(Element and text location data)
━━━━
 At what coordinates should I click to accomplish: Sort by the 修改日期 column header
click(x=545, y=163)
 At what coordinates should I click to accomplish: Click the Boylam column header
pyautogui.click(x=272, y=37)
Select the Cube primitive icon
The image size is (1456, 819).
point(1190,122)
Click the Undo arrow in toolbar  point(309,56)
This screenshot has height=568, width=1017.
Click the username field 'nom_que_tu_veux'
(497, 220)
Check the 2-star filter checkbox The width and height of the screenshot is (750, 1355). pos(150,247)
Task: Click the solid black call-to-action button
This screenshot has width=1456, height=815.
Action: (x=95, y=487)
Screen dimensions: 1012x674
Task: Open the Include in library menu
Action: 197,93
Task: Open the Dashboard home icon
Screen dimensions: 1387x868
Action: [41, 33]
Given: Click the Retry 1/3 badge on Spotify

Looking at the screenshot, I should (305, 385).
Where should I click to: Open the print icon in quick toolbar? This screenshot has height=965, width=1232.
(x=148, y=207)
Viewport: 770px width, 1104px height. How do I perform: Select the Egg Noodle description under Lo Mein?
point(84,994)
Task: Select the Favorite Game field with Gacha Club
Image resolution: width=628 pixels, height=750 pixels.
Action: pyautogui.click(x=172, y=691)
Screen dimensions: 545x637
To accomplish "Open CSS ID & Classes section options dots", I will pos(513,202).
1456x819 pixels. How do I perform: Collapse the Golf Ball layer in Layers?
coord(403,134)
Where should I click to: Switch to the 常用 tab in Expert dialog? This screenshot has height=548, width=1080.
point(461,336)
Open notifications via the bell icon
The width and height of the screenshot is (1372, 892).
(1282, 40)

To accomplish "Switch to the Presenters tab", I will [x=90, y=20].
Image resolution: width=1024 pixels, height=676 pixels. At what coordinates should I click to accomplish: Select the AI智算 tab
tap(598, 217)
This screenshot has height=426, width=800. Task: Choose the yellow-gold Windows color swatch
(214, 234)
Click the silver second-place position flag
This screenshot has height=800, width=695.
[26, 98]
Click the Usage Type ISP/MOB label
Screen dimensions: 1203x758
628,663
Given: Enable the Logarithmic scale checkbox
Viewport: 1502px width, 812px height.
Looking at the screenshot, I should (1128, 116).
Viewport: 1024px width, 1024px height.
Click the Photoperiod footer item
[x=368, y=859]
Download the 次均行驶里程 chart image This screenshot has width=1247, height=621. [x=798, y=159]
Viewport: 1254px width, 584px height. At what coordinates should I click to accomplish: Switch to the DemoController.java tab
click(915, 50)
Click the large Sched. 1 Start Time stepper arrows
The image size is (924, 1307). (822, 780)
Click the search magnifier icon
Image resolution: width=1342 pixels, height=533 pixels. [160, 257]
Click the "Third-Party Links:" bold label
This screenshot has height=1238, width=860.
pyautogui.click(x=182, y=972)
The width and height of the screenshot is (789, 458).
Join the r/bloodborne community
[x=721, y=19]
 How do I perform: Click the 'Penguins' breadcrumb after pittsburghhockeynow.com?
━━━━
## What to work on
Put every line of the listing above into a numbered list, leaving out the blank lines.

## Worked answer
1.  At what coordinates should I click to accomplish: Sort by the 修改日期 column header
2. click(x=545, y=163)
3.  At what coordinates should I click to accomplish: Click the Boylam column header
4. pyautogui.click(x=272, y=37)
5. Select the Cube primitive icon
6. The image size is (1456, 819).
7. point(1190,122)
8. Click the Undo arrow in toolbar  point(309,56)
9. This screenshot has height=568, width=1017.
10. Click the username field 'nom_que_tu_veux'
11. (497, 220)
12. Check the 2-star filter checkbox The width and height of the screenshot is (750, 1355). pos(150,247)
13. Task: Click the solid black call-to-action button
14. This screenshot has width=1456, height=815.
15. Action: (x=95, y=487)
16. Screen dimensions: 1012x674
17. Task: Open the Include in library menu
18. Action: 197,93
19. Task: Open the Dashboard home icon
20. Screen dimensions: 1387x868
21. Action: [41, 33]
22. Given: Click the Retry 1/3 badge on Spotify
23. Looking at the screenshot, I should (305, 385).
24. Where should I click to: Open the print icon in quick toolbar? This screenshot has height=965, width=1232.
25. (x=148, y=207)
26. Viewport: 770px width, 1104px height. How do I perform: Select the Egg Noodle description under Lo Mein?
27. point(84,994)
28. Task: Select the Favorite Game field with Gacha Club
29. Image resolution: width=628 pixels, height=750 pixels.
30. Action: pyautogui.click(x=172, y=691)
31. Screen dimensions: 545x637
32. To accomplish "Open CSS ID & Classes section options dots", I will pos(513,202).
33. 1456x819 pixels. How do I perform: Collapse the Golf Ball layer in Layers?
34. coord(403,134)
35. Where should I click to: Switch to the 常用 tab in Expert dialog? This screenshot has height=548, width=1080.
36. point(461,336)
37. Open notifications via the bell icon
38. The width and height of the screenshot is (1372, 892).
39. (1282, 40)
40. To accomplish "Switch to the Presenters tab", I will [x=90, y=20].
41. Image resolution: width=1024 pixels, height=676 pixels. At what coordinates should I click to accomplish: Select the AI智算 tab
42. tap(598, 217)
43. This screenshot has height=426, width=800. Task: Choose the yellow-gold Windows color swatch
44. (214, 234)
45. Click the silver second-place position flag
46. This screenshot has height=800, width=695.
47. [26, 98]
48. Click the Usage Type ISP/MOB label
49. Screen dimensions: 1203x758
50. 628,663
51. Given: Enable the Logarithmic scale checkbox
52. Viewport: 1502px width, 812px height.
53. Looking at the screenshot, I should (1128, 116).
54. Viewport: 1024px width, 1024px height.
55. Click the Photoperiod footer item
56. [x=368, y=859]
57. Download the 次均行驶里程 chart image This screenshot has width=1247, height=621. [x=798, y=159]
58. Viewport: 1254px width, 584px height. At what coordinates should I click to accomplish: Switch to the DemoController.java tab
59. click(915, 50)
60. Click the large Sched. 1 Start Time stepper arrows
61. The image size is (924, 1307). (822, 780)
62. Click the search magnifier icon
63. Image resolution: width=1342 pixels, height=533 pixels. [160, 257]
64. Click the "Third-Party Links:" bold label
65. This screenshot has height=1238, width=860.
66. pyautogui.click(x=182, y=972)
67. The width and height of the screenshot is (789, 458).
68. Join the r/bloodborne community
69. [x=721, y=19]
70.  How do I perform: Click the 'Penguins' breadcrumb after pittsburghhockeynow.com?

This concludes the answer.